▸ **TASK TO CARRY OUT**
How does the data below read from its first line through the line containing "Voz de América - Redacción (496, 243)"? Print those lines exactly.

▸ **Items listed in a dataset**
»»

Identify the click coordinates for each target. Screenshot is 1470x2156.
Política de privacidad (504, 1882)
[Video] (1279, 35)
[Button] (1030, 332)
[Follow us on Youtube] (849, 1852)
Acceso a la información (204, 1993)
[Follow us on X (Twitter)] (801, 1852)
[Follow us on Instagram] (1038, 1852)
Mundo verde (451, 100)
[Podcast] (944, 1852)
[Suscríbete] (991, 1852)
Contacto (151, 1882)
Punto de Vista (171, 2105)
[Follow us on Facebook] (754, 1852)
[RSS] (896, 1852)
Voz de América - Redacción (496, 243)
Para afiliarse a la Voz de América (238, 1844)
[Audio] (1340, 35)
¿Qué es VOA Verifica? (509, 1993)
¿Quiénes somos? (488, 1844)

««

▸ **OUTPUT OF THE EXERCISE**
Identify the click coordinates for each target. Screenshot is 1470x2156.
Política de privacidad (504, 1882)
[Video] (1279, 35)
[Button] (1030, 332)
[Follow us on Youtube] (849, 1852)
Acceso a la información (204, 1993)
[Follow us on X (Twitter)] (801, 1852)
[Follow us on Instagram] (1038, 1852)
Mundo verde (451, 100)
[Podcast] (944, 1852)
[Suscríbete] (991, 1852)
Contacto (151, 1882)
Punto de Vista (171, 2105)
[Follow us on Facebook] (754, 1852)
[RSS] (896, 1852)
Voz de América - Redacción (496, 243)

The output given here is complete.